New England Journal of Medicine
November 19, 2015 Vol. 373 No. 21
http://www.nejm.org/toc/nejm/medical-journal

.
Editorials
Vaccine-Resistant Malaria
C.V. Plowe
[Free Full Text]
To ensure efficacy against wild poliovirus, Jonas Salk methodically classified circulating polio strains before choosing three to use in his inactivated vaccine.1 Several other successful vaccines against viruses and bacteria have likewise included immunogen variants that were selected through careful assessments of pathogen genetic diversity and strain-specific protective immunity.

In contrast, virtually all vaccines against the malaria parasite Plasmodium falciparum, including RTS,S/AS01, have been designed with the use of genetic sequences that are derived from a single, well-characterized reference strain thought to be of West African origin — 3D7. In light of the extreme diversity of malaria parasites, could this “freezer epidemiology” approach to vaccine development be one reason it has been so hard to make an effective malaria vaccine?
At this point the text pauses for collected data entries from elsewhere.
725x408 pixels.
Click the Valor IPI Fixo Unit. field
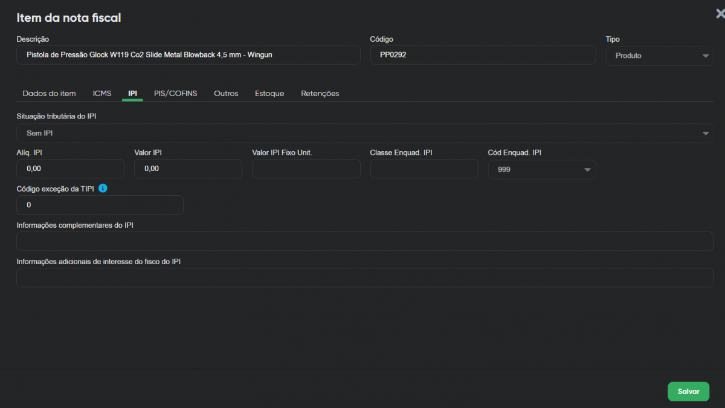click(306, 169)
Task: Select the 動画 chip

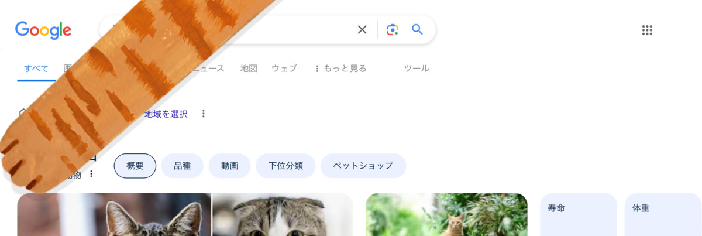Action: pyautogui.click(x=230, y=166)
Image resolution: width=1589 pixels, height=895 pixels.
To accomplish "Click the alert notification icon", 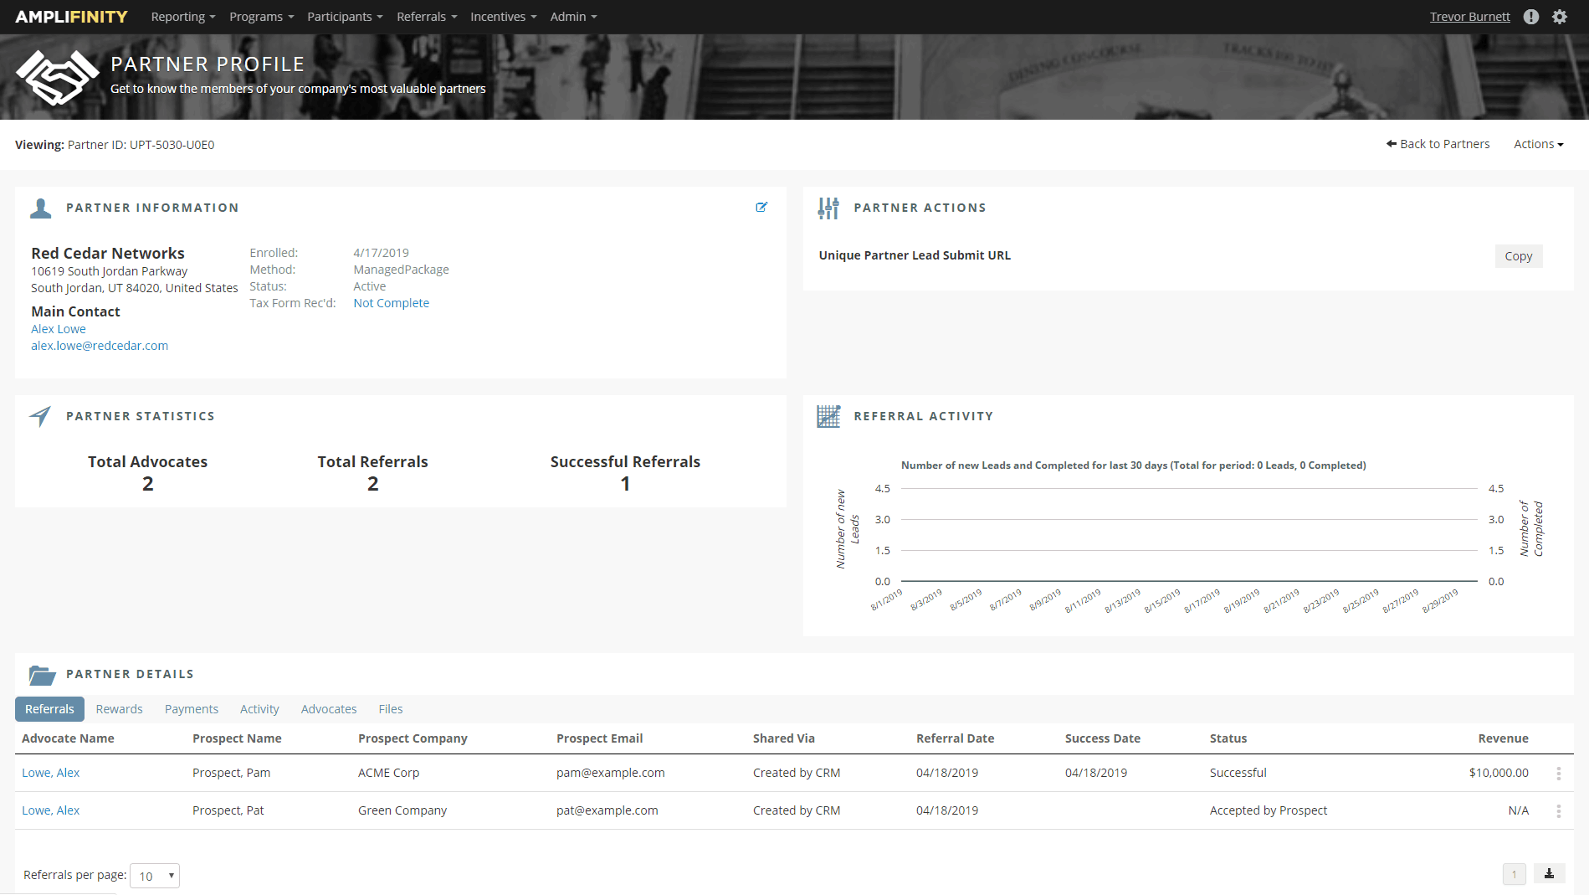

Phase 2 field trials of two malaria vaccines targeting highly polymorphic blood-stage antigens have shown strain-specific efficacy — that is, parasites that are genetically divergent from the strain used in the vaccine escaped its effect.2,3 However, field trials of RTS,S, which is based on the pre-erythrocytic P. falciparum circumsporozoite protein, showed no clear evidence of strain-specific efficacy.4,5 Circumsporozoite protein has polymorphism within two major T-cell epitopes, and although there is some variation in the immunodominant central repeat region, for decades it has been hoped that antibodies targeting a single dominant epitope based on the tetrapeptide repeat NANP would provide strain-transcending immunity. A molecular epidemiologic study showed no evidence of naturally acquired strain-specific immunity to different variants of circumsporozoite protein in African children,6 which added to the hope that RTS,S might not be threatened by “vaccine-resistant malaria.”7

These previous studies each examined malaria parasites in a few hundred children at a single African site and were constrained by the challenges of sequencing the long central repeat region of the circumsporozoite protein. Neafsey et al.8 now describe in the Journal how they used next-generation sequencing to measure strain-specific efficacy in a phase 3 trial of RTS,S/AS01 involving 15,000 children at 11 study sites across Africa. Parasite DNA was extracted from several thousand dried blood spots collected from children who were randomly assigned to receive the malaria vaccine or a control vaccine, and the efficacy of the vaccine against infection and clinical malaria with circumsporozoite protein identical to, or different from, the vaccine strain 3D7 was measured by means of a sieve analysis.9

The approach is straightforward: if vaccine-induced immunity is acting like a sieve that filters out parasites that are identical to the vaccine strain at immunologically important polymorphic amino acid positions, then less vaccine-type malaria should occur among vaccinated children, as compared with the control group. The large sample size was needed — vaccine-type parasites were in the minority at all study sites. Several predetermined analyses examining different variant components of circumsporozoite protein showed that, at least in older children, RTS,S/AS01 was indeed better at protecting against malaria caused by vaccine-type parasites. There was no such allele-specific efficacy in young infants, a group in which RTS,S efficacy was lower and in which there may have been different immune responses to both vaccination and malaria infection.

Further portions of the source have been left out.